Review: Code Black
[Grade: B+] The state of American health care receives a refreshingly apolitical examination in physician-turned-documentarian Ryan McGarry's expressive debut.
City Paper grade: B+
The state of American health care, a pet topic for grinning politicians and gas-bag pundits, receives a refreshingly apolitical examination in physician-turned-documentarian Ryan McGarry’s expressive debut. Named after L.A. County Hospital slang for an ER wait list well over capacity, Code Black yanks us into the chaotic, blood-stained ballet of “C-Booth,” a 20-by-25-foot treatment floor credited as the birthplace of modern emergency care.
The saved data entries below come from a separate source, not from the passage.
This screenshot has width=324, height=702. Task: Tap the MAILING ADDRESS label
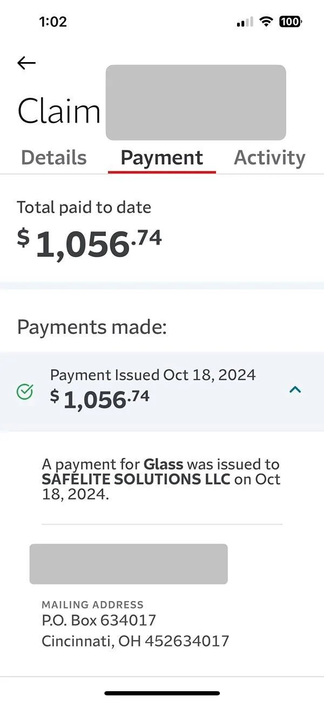click(x=92, y=604)
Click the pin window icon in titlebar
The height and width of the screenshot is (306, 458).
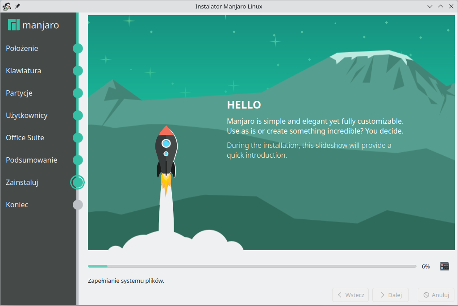(x=17, y=6)
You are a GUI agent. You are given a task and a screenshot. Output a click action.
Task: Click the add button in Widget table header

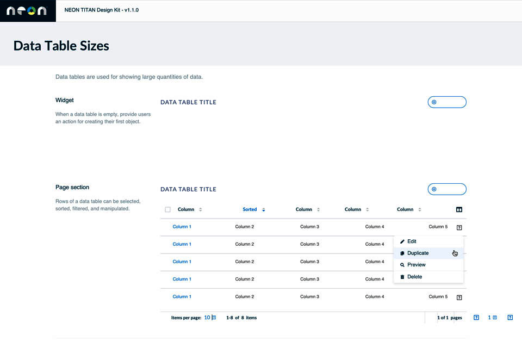(447, 102)
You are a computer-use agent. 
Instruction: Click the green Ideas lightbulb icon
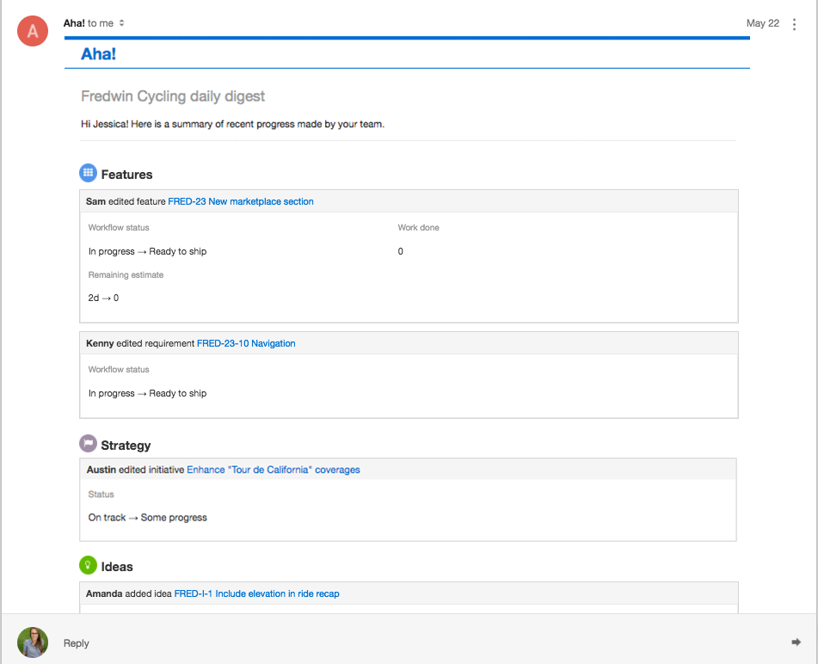pyautogui.click(x=88, y=565)
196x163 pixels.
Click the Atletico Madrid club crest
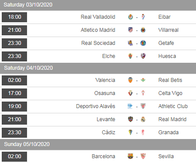click(x=131, y=30)
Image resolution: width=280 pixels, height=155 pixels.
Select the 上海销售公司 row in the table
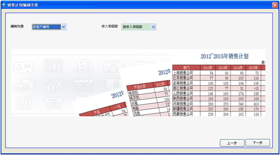click(x=183, y=73)
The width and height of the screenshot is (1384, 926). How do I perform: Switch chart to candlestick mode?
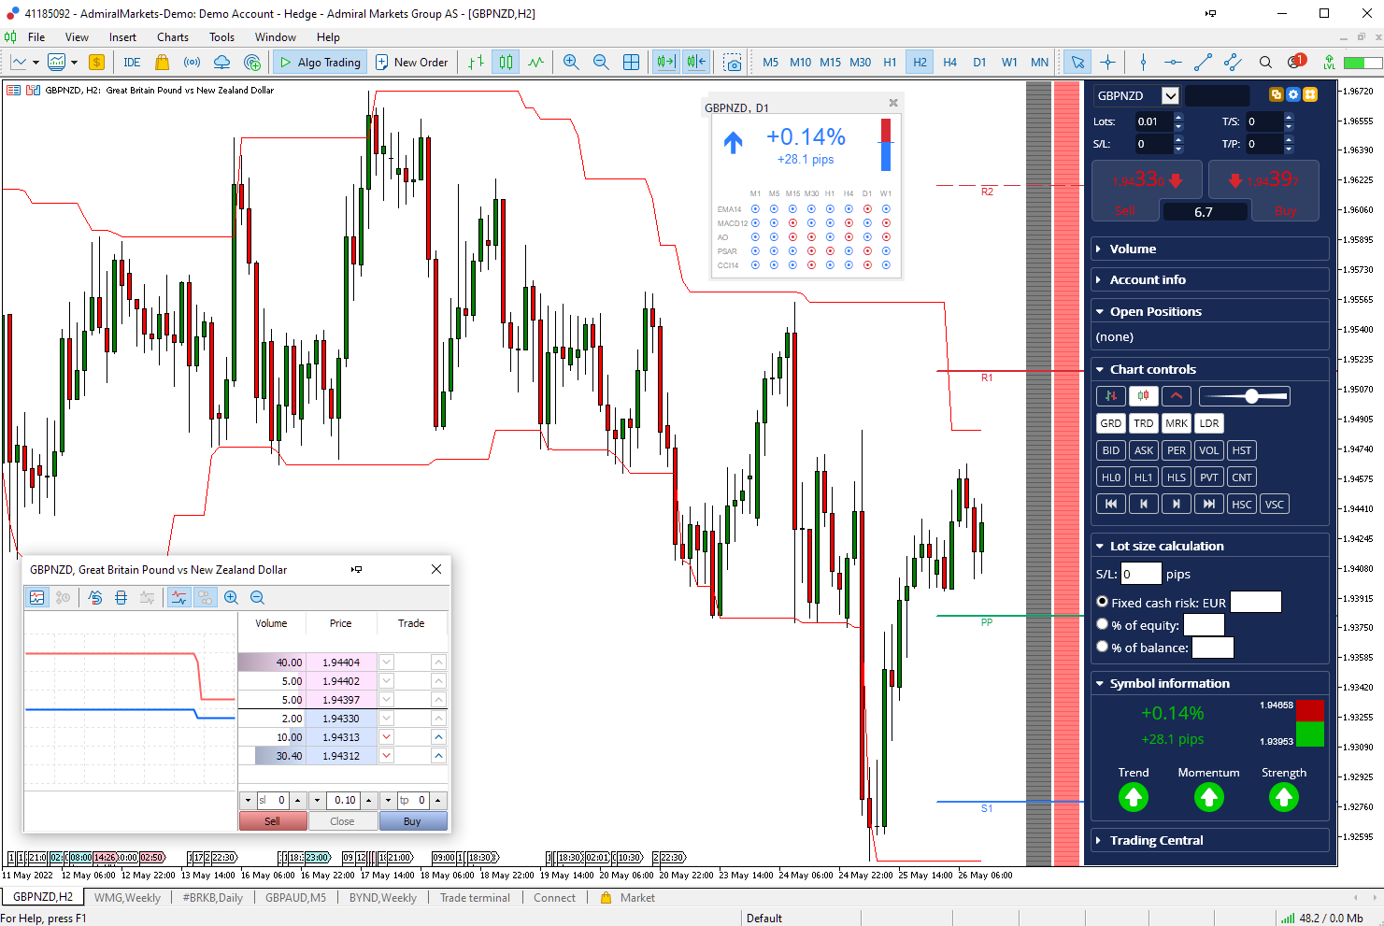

McGarry and his fellow residents speak of the iconic trauma bay as the backdrop of a grittier, nobler time in medicine, when work meant helping patients directly without getting buried in compliance and liability paperwork, as they are in their newer, nicer and less efficient facility. Instead of healing patients, many of whom come from low-income backgrounds, the bottlenecked system hinders their recovery, hamstringing the medical professionals who simply want to help. McGarry wins by strongly aligning the film’s perspective with his own, that of a young, energetic doctor only beginning to reach his caregiving potential. The feature has some tonal issues — the melodramatic score, for starters, sounds better suited for a superhero movie — but that doesn’t detract from the conversation, which touches on a few inspired solutions.